GPUs are great at doing the same math on every item of a large multidimensional array.
Therefore, unsurprisingly, the cost per item of inference on a batch of items is significantly lower when the batch is e.g. 8 than 1 (in the case of Transformers there are further gains to be made because roughly half of the attention calculations in token k+1 are identical to the calculations of token k and can be easily reused by writing the formulas a certain way, the keyword to look for is causal attention mask).
In any reasonable GPU inference setup the weights would be preloaded.
Indeed GPUs are great at doing the same calculation in parallel. But if it was just that there should be enough opportunity to parallelise even without doing the exact same calculation multiple times.
The main reason I can come up with why doing the same calculation 8 times in parallel instead of 8 times sequentially is that you benefit from better locality of reference.
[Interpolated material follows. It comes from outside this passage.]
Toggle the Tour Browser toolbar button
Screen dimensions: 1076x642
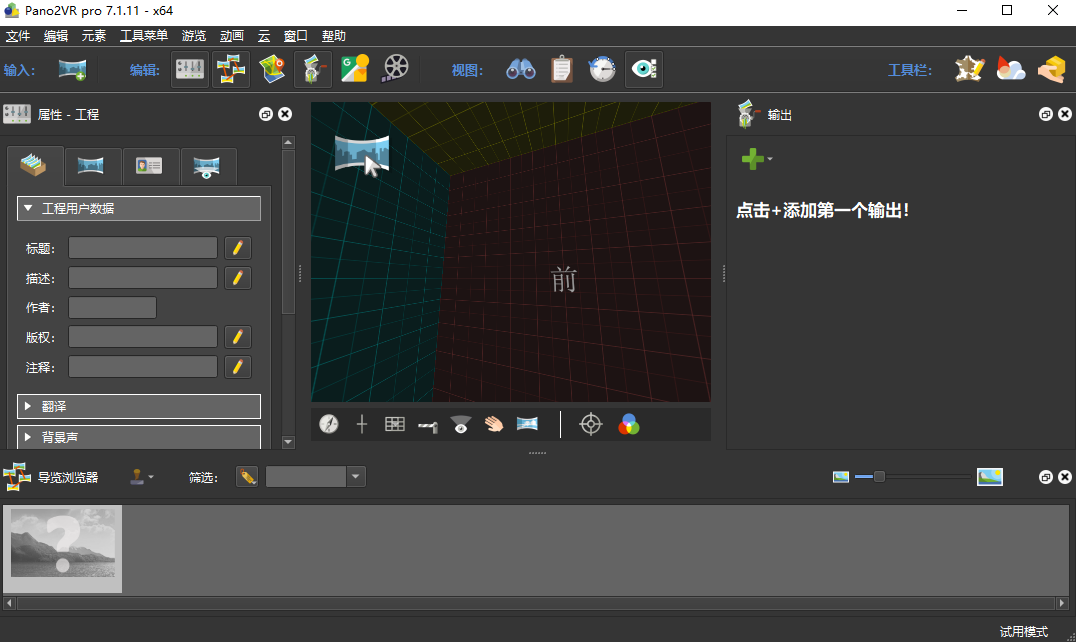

As I said, the attention step is O(n^2) per token sequentially and O(n^2) for the entire sequence when calculating the entire sequence in parallel, where n is the length of the sequence.
They use a separate ngram model to generate the proposed sequence instead of extra heads on top of the main model. The process of verifying the proposed sequence appears to be the same.
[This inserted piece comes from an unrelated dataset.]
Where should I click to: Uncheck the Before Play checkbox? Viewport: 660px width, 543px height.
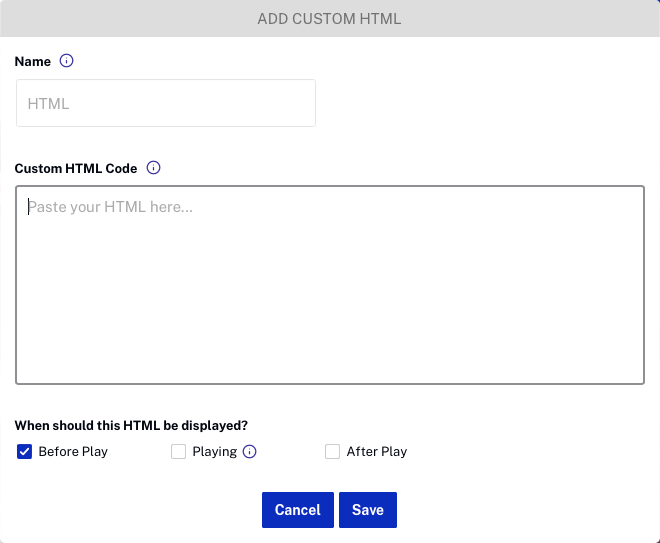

The speedup here would be very dependent on the context -- the kind of texts that the models are working with, as it proposes a rather naive n-gram generator (maybe I should say it does not provide any details on this critical component, instead simply refers to Jurafsky textbook). It might not be robust. Instead Apple's work on using the same model to produce n-gram lookahead is robust -- the n-gram generator works as well as the model itself: https://arxiv.org/abs/2402.11131
The speedup would not be that high in practice for folks already using speculative decoding[1]. ANPD is similar but uses a simpler and faster drafting approach. These two enhancements can't be meaningfully stacked. Here's how the paper describes it:
> ANPD dynamically generates draft outputs via an adaptive N-gram module using real-time statistics, after which the drafts are verified by the LLM. This characteristic is exactly the difference between ANPD and the previous speculative decoding methods.
ANPD does provide a more general-purpose solution to drafting that does not require training, loading, and running draft LLMs.
I might be naive comes to classic ML / NLP: how do you keep the prefix table for N = 5? Naively, that look-up table would be 100k^5 (assuming 100k vocabulary size). Is it very sparse? How large that usually is?